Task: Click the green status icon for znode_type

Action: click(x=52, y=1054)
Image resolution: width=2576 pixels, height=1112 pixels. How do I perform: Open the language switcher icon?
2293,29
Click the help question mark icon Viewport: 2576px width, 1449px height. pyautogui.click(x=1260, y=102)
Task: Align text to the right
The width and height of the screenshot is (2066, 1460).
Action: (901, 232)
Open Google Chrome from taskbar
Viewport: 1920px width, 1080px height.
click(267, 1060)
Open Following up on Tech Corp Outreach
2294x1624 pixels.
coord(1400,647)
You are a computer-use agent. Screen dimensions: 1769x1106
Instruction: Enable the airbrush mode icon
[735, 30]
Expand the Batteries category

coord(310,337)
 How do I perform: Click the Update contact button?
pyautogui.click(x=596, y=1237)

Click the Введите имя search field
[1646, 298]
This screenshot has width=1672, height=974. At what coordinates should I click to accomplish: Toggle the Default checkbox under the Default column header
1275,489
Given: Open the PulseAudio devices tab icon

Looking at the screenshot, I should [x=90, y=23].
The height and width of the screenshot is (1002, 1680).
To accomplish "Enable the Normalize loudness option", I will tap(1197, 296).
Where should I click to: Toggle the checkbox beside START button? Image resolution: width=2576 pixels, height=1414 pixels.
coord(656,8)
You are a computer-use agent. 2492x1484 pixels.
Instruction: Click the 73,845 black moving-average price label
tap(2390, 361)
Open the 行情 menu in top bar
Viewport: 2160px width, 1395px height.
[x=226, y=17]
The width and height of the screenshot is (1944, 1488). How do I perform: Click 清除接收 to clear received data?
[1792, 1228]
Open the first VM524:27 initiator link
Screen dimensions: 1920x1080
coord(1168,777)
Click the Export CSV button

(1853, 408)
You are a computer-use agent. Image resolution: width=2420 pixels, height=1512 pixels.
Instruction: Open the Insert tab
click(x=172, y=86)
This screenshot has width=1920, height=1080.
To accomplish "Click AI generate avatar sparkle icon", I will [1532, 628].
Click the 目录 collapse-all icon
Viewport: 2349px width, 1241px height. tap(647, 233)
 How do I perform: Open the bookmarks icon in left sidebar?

▬▬▬▬▬▬▬▬▬▬

**TASK GOAL**
From the first line of the records above to the line that contains "You are a computer-use agent. Screen", quote each line exactly.

**SOLUTION BELOW**
Task: Click the green status icon for znode_type

Action: click(x=52, y=1054)
Image resolution: width=2576 pixels, height=1112 pixels. How do I perform: Open the language switcher icon?
2293,29
Click the help question mark icon Viewport: 2576px width, 1449px height. pyautogui.click(x=1260, y=102)
Task: Align text to the right
The width and height of the screenshot is (2066, 1460).
Action: (901, 232)
Open Google Chrome from taskbar
Viewport: 1920px width, 1080px height.
click(267, 1060)
Open Following up on Tech Corp Outreach
2294x1624 pixels.
coord(1400,647)
You are a computer-use agent. Screen dimensions: 1769x1106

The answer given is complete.